Et nous nous retrouvons dans une société où l'inégalité des revenus est la plus élevée depuis les années 1920 avec 1% des Américains détenant 50% de la richesse de notre pays et des niveaux de santé nettement inférieurs à la plupart des autres pays industrialisés en termes d'espérance de vie. , santé mentale, mortalité infantile et grossesse chez les adolescentes.

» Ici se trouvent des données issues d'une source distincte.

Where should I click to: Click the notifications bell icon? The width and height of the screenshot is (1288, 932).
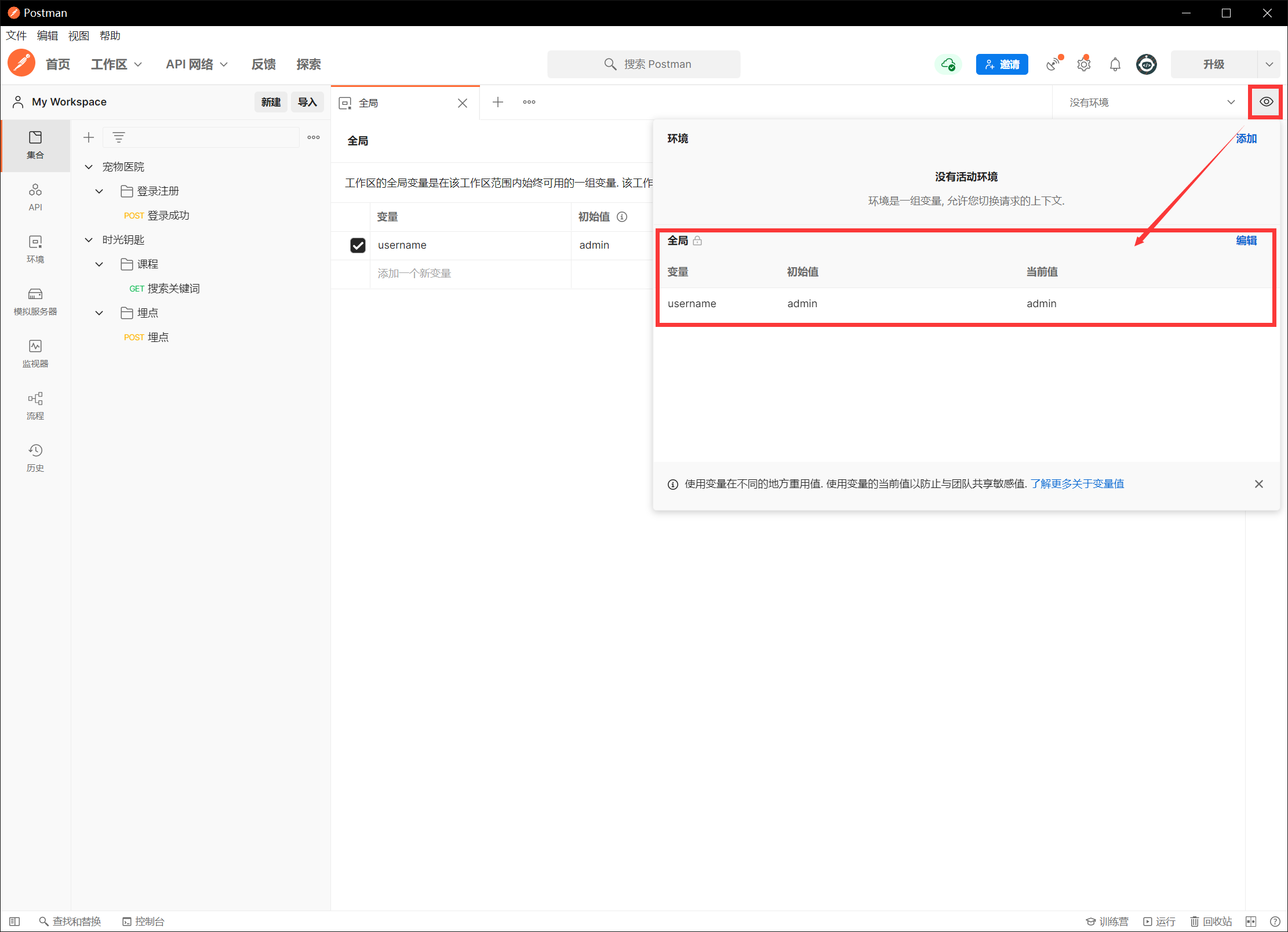[x=1115, y=64]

J'ai pris cette photo aujourd'hui, en face de ma maison

Alors qu'est-ce qu'il y a à faire? Je crois qu'il est temps pour les gens de s'exprimer et de réclamer nos valeurs. Il est temps pour les Américains de se souvenir de la valeur de l'expérience et de la sagesse, de passer du temps avec une personne, plutôt qu'un système de divertissement, à investir dans des voisins plutôt que dans des objets. Il est temps d'investir dans des gens qui créent des choses et enrichissent notre vie parce qu'ils se soucient de leurs entreprises locales et de leurs voisins. Je crois que c'est un choix éthique de patronner les voisins et les entreprises locales, car la capitale qui enrichit nos vies n'est pas seulement l'argent qui reste dans le quartier, mais la sagesse collective et le soutien qui vient de l'expertise locale.

Je crois que cela n'est nulle part plus nécessaire que dans les soins de santé. Il est temps de restaurer le clinicien de quartier dans le cadre d'un système de soins de santé qui met l'accent sur la valeur des personnes qualifiées, humaines et bien entraînées qui fournissent service, information, enseignement et formation, indépendamment des pressions des entreprises et du gouvernement pour le bien de tous. disponible à tous.